Abidjan : le quartier Zimbabwe rasé, des vies bouleversées par la politique urbaine

La métropole abidjanaise s’est engagée dans une refonte musclée de son paysage urbain avec la destruction du quartier Zimbabwe, situé à Vridi-3. Cette opération, menée en urgence le mardi 2 juin, a entraîné l’évacuation forcée de milliers d’habitants, principalement des familles de pêcheurs établies depuis des décennies dans ce secteur stratégique. Les bulldozers ont rasé 28 hectares en quelques heures, laissant derrière eux des vies brisées et des interrogations sur la gestion de cette transition brutale.
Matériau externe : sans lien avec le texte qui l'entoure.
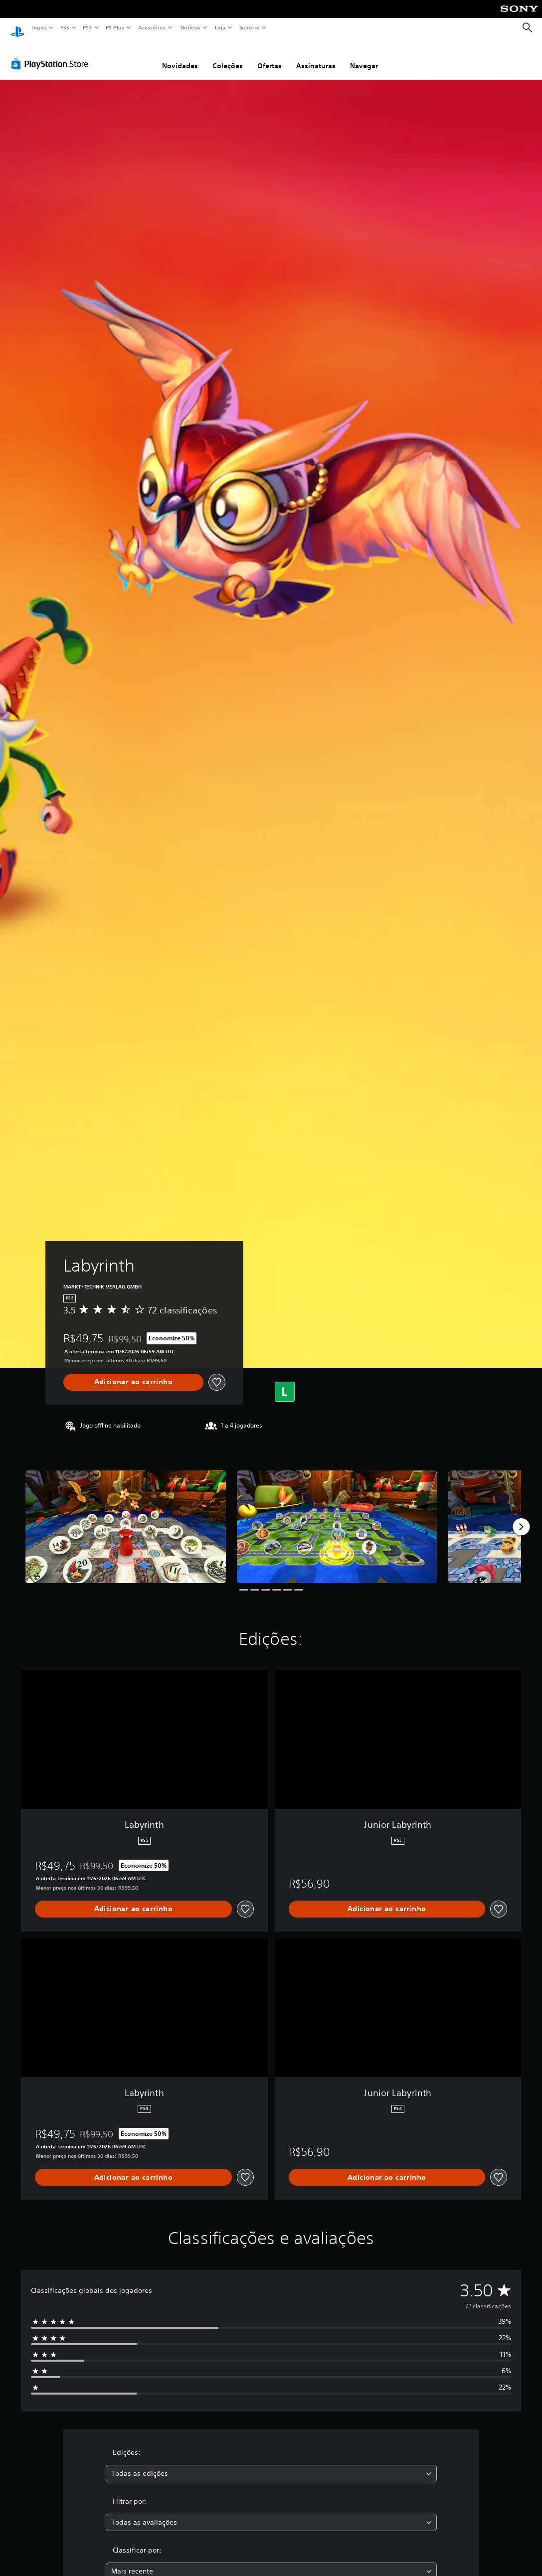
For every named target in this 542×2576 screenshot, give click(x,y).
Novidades (180, 56)
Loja (220, 27)
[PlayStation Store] (52, 54)
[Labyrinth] (125, 1517)
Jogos (38, 27)
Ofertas (269, 56)
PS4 (87, 27)
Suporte (249, 27)
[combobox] (271, 2464)
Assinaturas (316, 56)
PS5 (64, 27)
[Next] (521, 1517)
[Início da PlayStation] (17, 28)
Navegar (364, 56)
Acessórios (151, 27)
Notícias (190, 27)
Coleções (227, 56)
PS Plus (115, 27)
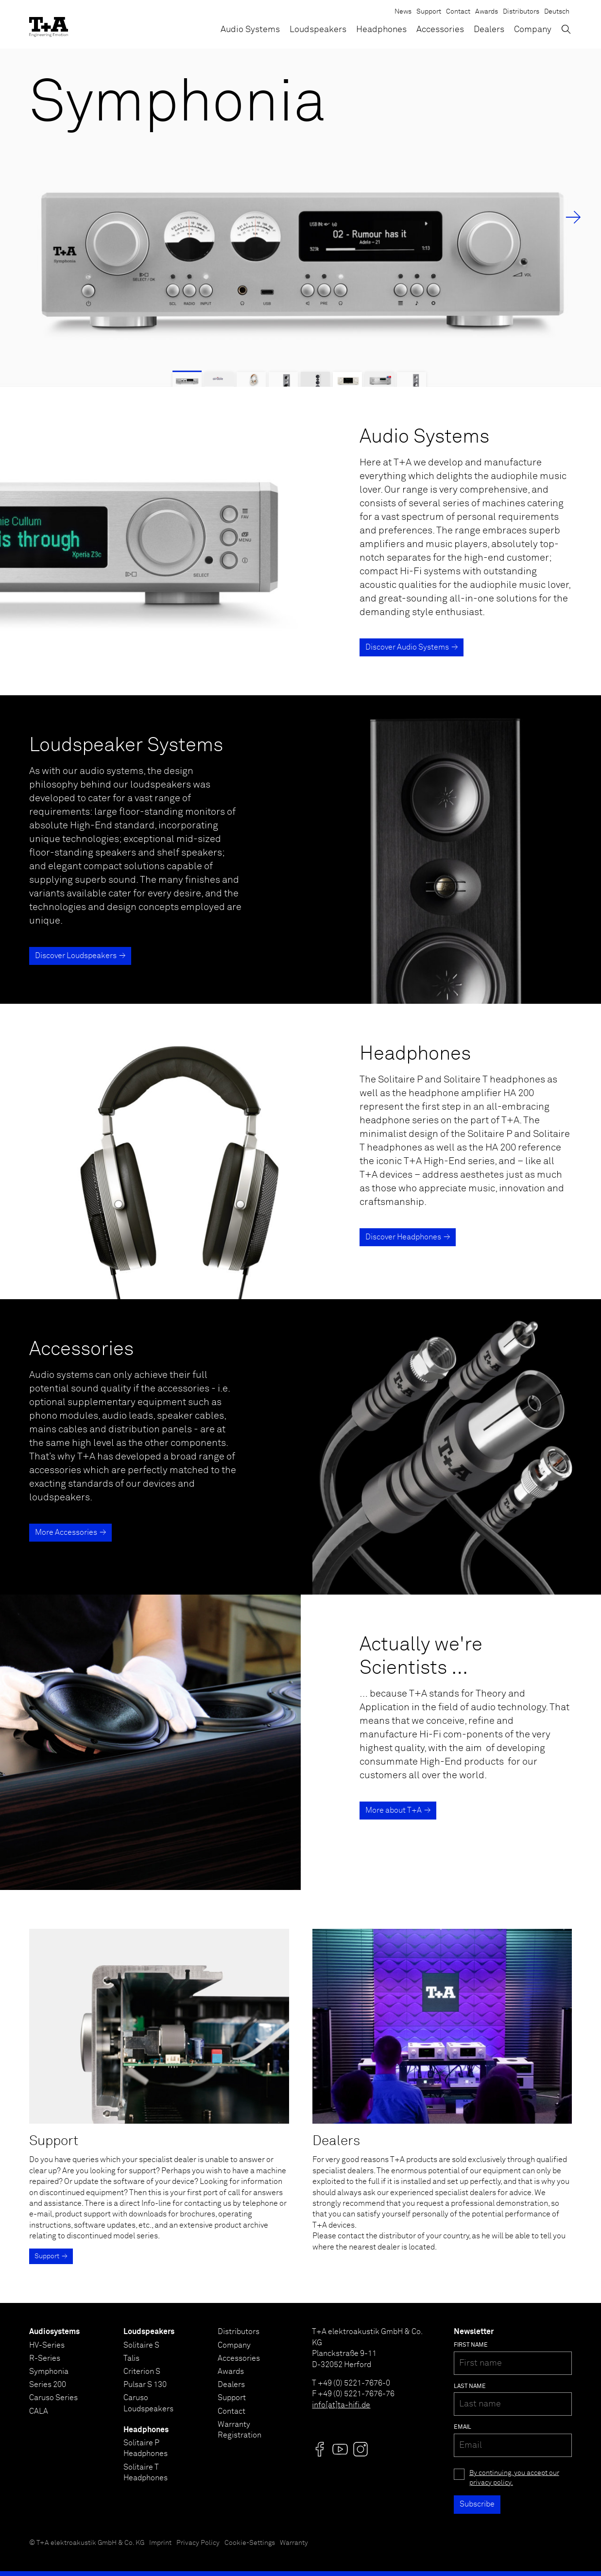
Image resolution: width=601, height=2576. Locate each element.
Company (532, 29)
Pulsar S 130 (145, 2384)
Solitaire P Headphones (145, 2448)
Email (462, 2427)
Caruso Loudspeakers (148, 2403)
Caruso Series (53, 2398)
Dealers (489, 29)
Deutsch (556, 11)
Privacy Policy (198, 2543)
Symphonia (49, 2371)
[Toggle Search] (566, 29)
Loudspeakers (318, 29)
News (403, 11)
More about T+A (393, 1810)
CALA (38, 2411)
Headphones (381, 29)
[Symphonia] (300, 218)
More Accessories (66, 1532)
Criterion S (141, 2371)
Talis (131, 2358)
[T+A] (48, 24)
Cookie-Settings (249, 2543)
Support (428, 11)
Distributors (521, 11)
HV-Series (47, 2345)
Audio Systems (250, 29)
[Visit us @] (319, 2449)
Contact (458, 11)
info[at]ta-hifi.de (341, 2405)
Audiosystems (54, 2332)
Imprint (160, 2543)
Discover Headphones (403, 1237)
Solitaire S (141, 2345)
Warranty (294, 2543)
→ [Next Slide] (573, 217)
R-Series (44, 2358)
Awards (486, 11)
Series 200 (47, 2384)
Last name (470, 2386)
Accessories (440, 29)
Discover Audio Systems (407, 647)
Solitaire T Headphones (145, 2472)
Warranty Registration (239, 2430)
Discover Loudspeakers (76, 956)
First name (471, 2345)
Un assainissement urbain controversé et des vies balayées

Les autorités de la capitale économique ivoirienne justifient cette action par un impératif d’ordre urbain, qualifiant l’opération de « rétablissement de l’ordre urbain ». Pourtant, les riverains dénoncent une mise en œuvre expéditive, dépourvue de préavis suffisant et de solutions concrètes pour les populations affectées. Le quartier Zimbabwe, niché à proximité du port autonome, symbolisait bien plus qu’un simple habitat : il incarnait un écosystème économique informel essentiel pour des milliers de ménages, notamment via l’activité de pêche artisanale alimentant les marchés locaux.

Les témoignages recueillis sur place révèlent une opération menée sans ménagement, avec des familles se retrouvant du jour au lendemain sans toit ni ressources. Les associations de défense des droits humains rappellent que ces méthodes rappellent celles utilisées lors de précédents déguerpissements, où le relogement des populations n’avait pas été anticipé.

Vridi-3, un territoire sous pression économique

La localisation du quartier Zimbabwe n’est pas un hasard. Le port autonome d’Abidjan, véritable poumon économique du pays, génère une pression foncière intense sur les zones environnantes. Son extension continue, couplée à l’émergence de projets logistiques et industriels, transforme Vridi en un territoire convoité pour des aménagements portuaires, touristiques et pétroliers. Dans ce contexte, les occupations dites « précaires » sont perçues comme un frein à la valorisation économique de ces espaces.

Cependant, cette logique de modernisation brutale se heurte à une réalité sociale complexe. Les habitants déplacés, désormais sans logement et sans revenus stables, risquent de s’enfoncer dans la précarité, d’autant plus avec l’arrivée imminente de la saison des pluies. Les craintes d’un report des populations vers d’autres zones informelles de la capitale se renforcent, mettant en lumière les limites d’une politique urbaine qui semble ignorer les conséquences humaines de ses décisions.

Cocody, un précédent qui en annonce d’autres

Le rasement du quartier Zimbabwe s’inscrit dans la continuité d’une série d’opérations similaires menées à Cocody, où trois quartiers précaires ont été démolis en l’espace de quelques jours. Cette accélération des déguerpissements suggère une volonté plus large de reconfigurer l’espace urbain abidjanais, notamment à l’approche de grands projets d’aménagement. Pour le gouverneur Ibrahim Cissé Bacongo, l’enjeu est de taille : concilier modernisation accélérée et gestion d’une métropole de plus de six millions d’âmes.

Pourtant, la question du relogement des populations reste entière. Aucune annonce officielle n’a été faite concernant des solutions durables pour les habitants du quartier Zimbabwe, malgré les promesses répétées d’un « développement inclusif ». Les observateurs s’interrogent : cette politique urbaine brutale marquera-t-elle un tournant définitif, ou sera-t-elle révisée sous la pression sociale et internationale ? Le choix des prochaines étapes par les autorités locales pourrait bien redéfinir la perception de leur modèle de gouvernance.